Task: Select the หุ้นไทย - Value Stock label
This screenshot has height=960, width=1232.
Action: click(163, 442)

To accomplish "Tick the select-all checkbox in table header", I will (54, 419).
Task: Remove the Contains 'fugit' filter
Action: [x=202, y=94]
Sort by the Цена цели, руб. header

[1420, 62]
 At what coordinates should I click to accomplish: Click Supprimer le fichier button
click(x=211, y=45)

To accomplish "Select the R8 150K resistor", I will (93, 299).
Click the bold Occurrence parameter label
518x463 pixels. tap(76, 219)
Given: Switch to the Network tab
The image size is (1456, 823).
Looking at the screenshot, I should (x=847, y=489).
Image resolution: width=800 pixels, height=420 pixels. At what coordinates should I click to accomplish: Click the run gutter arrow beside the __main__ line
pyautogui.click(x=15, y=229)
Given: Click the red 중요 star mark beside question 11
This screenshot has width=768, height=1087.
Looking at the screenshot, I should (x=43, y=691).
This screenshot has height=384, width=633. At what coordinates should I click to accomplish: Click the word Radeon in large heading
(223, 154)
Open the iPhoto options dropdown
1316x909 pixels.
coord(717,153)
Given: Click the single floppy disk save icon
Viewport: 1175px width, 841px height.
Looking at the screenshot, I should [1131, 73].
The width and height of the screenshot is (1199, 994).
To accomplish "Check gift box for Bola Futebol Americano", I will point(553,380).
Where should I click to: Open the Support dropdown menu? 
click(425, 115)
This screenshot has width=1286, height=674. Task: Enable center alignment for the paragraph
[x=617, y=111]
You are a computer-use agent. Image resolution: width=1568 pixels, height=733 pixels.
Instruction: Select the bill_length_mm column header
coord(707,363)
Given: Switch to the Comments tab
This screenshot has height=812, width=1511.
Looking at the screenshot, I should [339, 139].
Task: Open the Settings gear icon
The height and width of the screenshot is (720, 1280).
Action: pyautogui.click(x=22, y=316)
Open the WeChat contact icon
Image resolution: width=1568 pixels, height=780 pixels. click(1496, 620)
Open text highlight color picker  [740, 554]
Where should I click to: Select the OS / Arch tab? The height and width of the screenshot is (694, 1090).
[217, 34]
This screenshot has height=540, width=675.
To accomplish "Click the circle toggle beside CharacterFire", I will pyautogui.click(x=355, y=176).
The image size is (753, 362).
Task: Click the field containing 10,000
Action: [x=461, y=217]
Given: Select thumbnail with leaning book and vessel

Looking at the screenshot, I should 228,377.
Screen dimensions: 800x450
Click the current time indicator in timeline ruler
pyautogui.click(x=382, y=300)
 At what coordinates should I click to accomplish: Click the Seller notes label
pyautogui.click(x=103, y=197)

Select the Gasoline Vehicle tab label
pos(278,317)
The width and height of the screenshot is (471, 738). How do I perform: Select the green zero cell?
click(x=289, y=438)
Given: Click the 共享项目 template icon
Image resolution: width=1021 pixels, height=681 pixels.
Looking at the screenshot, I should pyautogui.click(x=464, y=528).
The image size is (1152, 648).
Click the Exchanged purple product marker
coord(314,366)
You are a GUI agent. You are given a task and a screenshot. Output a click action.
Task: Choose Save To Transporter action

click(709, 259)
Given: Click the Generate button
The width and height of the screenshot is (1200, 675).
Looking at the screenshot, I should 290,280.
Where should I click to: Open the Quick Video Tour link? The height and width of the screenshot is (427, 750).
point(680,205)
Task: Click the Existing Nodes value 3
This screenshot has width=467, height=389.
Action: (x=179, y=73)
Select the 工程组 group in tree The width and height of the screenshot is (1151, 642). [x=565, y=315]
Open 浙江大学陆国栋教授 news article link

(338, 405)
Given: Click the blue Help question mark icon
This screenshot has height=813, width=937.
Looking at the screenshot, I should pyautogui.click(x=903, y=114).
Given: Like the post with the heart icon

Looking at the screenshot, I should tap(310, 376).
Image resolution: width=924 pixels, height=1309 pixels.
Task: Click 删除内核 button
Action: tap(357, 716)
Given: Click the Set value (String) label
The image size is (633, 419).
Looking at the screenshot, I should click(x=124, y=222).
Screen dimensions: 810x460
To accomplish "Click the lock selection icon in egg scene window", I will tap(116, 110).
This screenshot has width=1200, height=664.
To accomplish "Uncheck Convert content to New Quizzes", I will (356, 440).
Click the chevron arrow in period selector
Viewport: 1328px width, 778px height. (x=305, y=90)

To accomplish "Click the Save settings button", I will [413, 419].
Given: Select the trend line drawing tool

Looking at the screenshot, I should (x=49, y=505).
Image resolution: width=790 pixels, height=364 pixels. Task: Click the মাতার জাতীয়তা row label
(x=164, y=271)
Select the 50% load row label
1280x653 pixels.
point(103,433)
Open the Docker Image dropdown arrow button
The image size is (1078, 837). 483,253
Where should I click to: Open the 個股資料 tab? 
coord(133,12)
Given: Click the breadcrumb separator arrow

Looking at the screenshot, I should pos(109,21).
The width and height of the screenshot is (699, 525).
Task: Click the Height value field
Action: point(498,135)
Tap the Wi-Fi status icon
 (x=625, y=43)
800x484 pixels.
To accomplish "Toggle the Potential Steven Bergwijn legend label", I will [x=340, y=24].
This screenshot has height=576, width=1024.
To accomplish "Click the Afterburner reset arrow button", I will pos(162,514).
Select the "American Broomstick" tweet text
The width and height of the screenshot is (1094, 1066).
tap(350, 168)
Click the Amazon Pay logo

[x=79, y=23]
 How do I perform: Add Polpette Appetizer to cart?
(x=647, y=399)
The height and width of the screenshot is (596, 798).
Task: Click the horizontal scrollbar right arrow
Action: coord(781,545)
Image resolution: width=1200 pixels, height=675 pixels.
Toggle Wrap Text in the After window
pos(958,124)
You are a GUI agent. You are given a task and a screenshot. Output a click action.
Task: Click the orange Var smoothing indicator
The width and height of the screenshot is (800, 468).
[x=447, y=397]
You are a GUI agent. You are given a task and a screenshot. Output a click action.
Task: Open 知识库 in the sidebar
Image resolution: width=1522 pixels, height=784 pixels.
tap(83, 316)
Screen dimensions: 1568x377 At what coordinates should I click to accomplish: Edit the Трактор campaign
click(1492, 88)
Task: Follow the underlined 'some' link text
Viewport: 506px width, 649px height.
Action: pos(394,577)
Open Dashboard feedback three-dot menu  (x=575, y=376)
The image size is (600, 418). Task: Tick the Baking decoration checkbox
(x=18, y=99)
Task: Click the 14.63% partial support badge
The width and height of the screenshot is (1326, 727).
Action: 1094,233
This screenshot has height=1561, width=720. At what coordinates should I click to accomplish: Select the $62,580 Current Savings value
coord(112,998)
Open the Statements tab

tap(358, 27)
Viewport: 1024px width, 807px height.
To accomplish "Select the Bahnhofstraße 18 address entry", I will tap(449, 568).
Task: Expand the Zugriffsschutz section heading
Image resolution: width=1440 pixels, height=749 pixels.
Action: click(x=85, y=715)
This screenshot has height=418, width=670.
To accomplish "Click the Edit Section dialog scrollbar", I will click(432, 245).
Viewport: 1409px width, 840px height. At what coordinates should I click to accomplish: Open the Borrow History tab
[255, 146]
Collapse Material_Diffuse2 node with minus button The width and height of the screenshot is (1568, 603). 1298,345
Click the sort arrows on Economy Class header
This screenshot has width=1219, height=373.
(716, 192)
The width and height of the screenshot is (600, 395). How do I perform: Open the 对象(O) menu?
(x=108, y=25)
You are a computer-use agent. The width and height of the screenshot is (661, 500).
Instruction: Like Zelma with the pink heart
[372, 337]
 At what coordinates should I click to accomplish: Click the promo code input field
▬▬▬▬▬▬▬▬▬▬
* **Work instruction**
Give back every line of the data exactly.

* **Output below**
Task: Select the หุ้นไทย - Value Stock label
This screenshot has height=960, width=1232.
Action: click(163, 442)

To accomplish "Tick the select-all checkbox in table header", I will (54, 419).
Task: Remove the Contains 'fugit' filter
Action: [x=202, y=94]
Sort by the Цена цели, руб. header

[1420, 62]
 At what coordinates should I click to accomplish: Click Supprimer le fichier button
click(x=211, y=45)

To accomplish "Select the R8 150K resistor", I will (93, 299).
Click the bold Occurrence parameter label
518x463 pixels. tap(76, 219)
Given: Switch to the Network tab
The image size is (1456, 823).
Looking at the screenshot, I should (x=847, y=489).
Image resolution: width=800 pixels, height=420 pixels. At what coordinates should I click to accomplish: Click the run gutter arrow beside the __main__ line
pyautogui.click(x=15, y=229)
Given: Click the red 중요 star mark beside question 11
This screenshot has width=768, height=1087.
Looking at the screenshot, I should (x=43, y=691).
This screenshot has height=384, width=633. At what coordinates should I click to accomplish: Click the word Radeon in large heading
(223, 154)
Open the iPhoto options dropdown
1316x909 pixels.
coord(717,153)
Given: Click the single floppy disk save icon
Viewport: 1175px width, 841px height.
Looking at the screenshot, I should [1131, 73].
The width and height of the screenshot is (1199, 994).
To accomplish "Check gift box for Bola Futebol Americano", I will point(553,380).
Where should I click to: Open the Support dropdown menu? 
click(425, 115)
This screenshot has width=1286, height=674. Task: Enable center alignment for the paragraph
[x=617, y=111]
You are a computer-use agent. Image resolution: width=1568 pixels, height=733 pixels.
Instruction: Select the bill_length_mm column header
coord(707,363)
Given: Switch to the Comments tab
This screenshot has height=812, width=1511.
Looking at the screenshot, I should [339, 139].
Task: Open the Settings gear icon
The height and width of the screenshot is (720, 1280).
Action: pyautogui.click(x=22, y=316)
Open the WeChat contact icon
Image resolution: width=1568 pixels, height=780 pixels. click(1496, 620)
Open text highlight color picker  [740, 554]
Where should I click to: Select the OS / Arch tab? The height and width of the screenshot is (694, 1090).
[217, 34]
This screenshot has height=540, width=675.
To accomplish "Click the circle toggle beside CharacterFire", I will pyautogui.click(x=355, y=176).
The image size is (753, 362).
Task: Click the field containing 10,000
Action: [x=461, y=217]
Given: Select thumbnail with leaning book and vessel

Looking at the screenshot, I should 228,377.
Screen dimensions: 800x450
Click the current time indicator in timeline ruler
pyautogui.click(x=382, y=300)
 At what coordinates should I click to accomplish: Click the Seller notes label
pyautogui.click(x=103, y=197)

Select the Gasoline Vehicle tab label
pos(278,317)
The width and height of the screenshot is (471, 738). How do I perform: Select the green zero cell?
click(x=289, y=438)
Given: Click the 共享项目 template icon
Image resolution: width=1021 pixels, height=681 pixels.
Looking at the screenshot, I should pyautogui.click(x=464, y=528).
The image size is (1152, 648).
Click the Exchanged purple product marker
coord(314,366)
You are a GUI agent. You are given a task and a screenshot. Output a click action.
Task: Choose Save To Transporter action

click(709, 259)
Given: Click the Generate button
The width and height of the screenshot is (1200, 675).
Looking at the screenshot, I should 290,280.
Where should I click to: Open the Quick Video Tour link? The height and width of the screenshot is (427, 750).
point(680,205)
Task: Click the Existing Nodes value 3
This screenshot has width=467, height=389.
Action: (x=179, y=73)
Select the 工程组 group in tree The width and height of the screenshot is (1151, 642). [x=565, y=315]
Open 浙江大学陆国栋教授 news article link

(338, 405)
Given: Click the blue Help question mark icon
This screenshot has height=813, width=937.
Looking at the screenshot, I should pyautogui.click(x=903, y=114).
Given: Like the post with the heart icon

Looking at the screenshot, I should tap(310, 376).
Image resolution: width=924 pixels, height=1309 pixels.
Task: Click 删除内核 button
Action: tap(357, 716)
Given: Click the Set value (String) label
The image size is (633, 419).
Looking at the screenshot, I should click(x=124, y=222).
Screen dimensions: 810x460
To accomplish "Click the lock selection icon in egg scene window", I will tap(116, 110).
This screenshot has width=1200, height=664.
To accomplish "Uncheck Convert content to New Quizzes", I will (356, 440).
Click the chevron arrow in period selector
Viewport: 1328px width, 778px height. (x=305, y=90)

To accomplish "Click the Save settings button", I will [413, 419].
Given: Select the trend line drawing tool

Looking at the screenshot, I should (x=49, y=505).
Image resolution: width=790 pixels, height=364 pixels. Task: Click the মাতার জাতীয়তা row label
(x=164, y=271)
Select the 50% load row label
1280x653 pixels.
point(103,433)
Open the Docker Image dropdown arrow button
The image size is (1078, 837). 483,253
Where should I click to: Open the 個股資料 tab? 
coord(133,12)
Given: Click the breadcrumb separator arrow

Looking at the screenshot, I should pos(109,21).
The width and height of the screenshot is (699, 525).
Task: Click the Height value field
Action: point(498,135)
Tap the Wi-Fi status icon
 (x=625, y=43)
800x484 pixels.
To accomplish "Toggle the Potential Steven Bergwijn legend label", I will [x=340, y=24].
This screenshot has height=576, width=1024.
To accomplish "Click the Afterburner reset arrow button", I will pos(162,514).
Select the "American Broomstick" tweet text
The width and height of the screenshot is (1094, 1066).
tap(350, 168)
Click the Amazon Pay logo

[x=79, y=23]
 How do I perform: Add Polpette Appetizer to cart?
(x=647, y=399)
The height and width of the screenshot is (596, 798).
Task: Click the horizontal scrollbar right arrow
Action: coord(781,545)
Image resolution: width=1200 pixels, height=675 pixels.
Toggle Wrap Text in the After window
pos(958,124)
You are a GUI agent. You are given a task and a screenshot. Output a click action.
Task: Click the orange Var smoothing indicator
The width and height of the screenshot is (800, 468).
[x=447, y=397]
You are a GUI agent. You are given a task and a screenshot. Output a click action.
Task: Open 知识库 in the sidebar
Image resolution: width=1522 pixels, height=784 pixels.
tap(83, 316)
Screen dimensions: 1568x377 At what coordinates should I click to accomplish: Edit the Трактор campaign
click(1492, 88)
Task: Follow the underlined 'some' link text
Viewport: 506px width, 649px height.
Action: pos(394,577)
Open Dashboard feedback three-dot menu  (x=575, y=376)
The image size is (600, 418). Task: Tick the Baking decoration checkbox
(x=18, y=99)
Task: Click the 14.63% partial support badge
The width and height of the screenshot is (1326, 727).
Action: 1094,233
This screenshot has height=1561, width=720. At what coordinates should I click to accomplish: Select the $62,580 Current Savings value
coord(112,998)
Open the Statements tab

tap(358, 27)
Viewport: 1024px width, 807px height.
To accomplish "Select the Bahnhofstraße 18 address entry", I will tap(449, 568).
Task: Expand the Zugriffsschutz section heading
Image resolution: width=1440 pixels, height=749 pixels.
Action: click(x=85, y=715)
This screenshot has height=418, width=670.
To accomplish "Click the Edit Section dialog scrollbar", I will click(432, 245).
Viewport: 1409px width, 840px height. At what coordinates should I click to accomplish: Open the Borrow History tab
[255, 146]
Collapse Material_Diffuse2 node with minus button The width and height of the screenshot is (1568, 603). 1298,345
Click the sort arrows on Economy Class header
This screenshot has width=1219, height=373.
(716, 192)
The width and height of the screenshot is (600, 395). How do I perform: Open the 对象(O) menu?
(x=108, y=25)
You are a computer-use agent. The width and height of the screenshot is (661, 500).
Instruction: Like Zelma with the pink heart
[372, 337]
 At what coordinates should I click to accomplish: Click the promo code input field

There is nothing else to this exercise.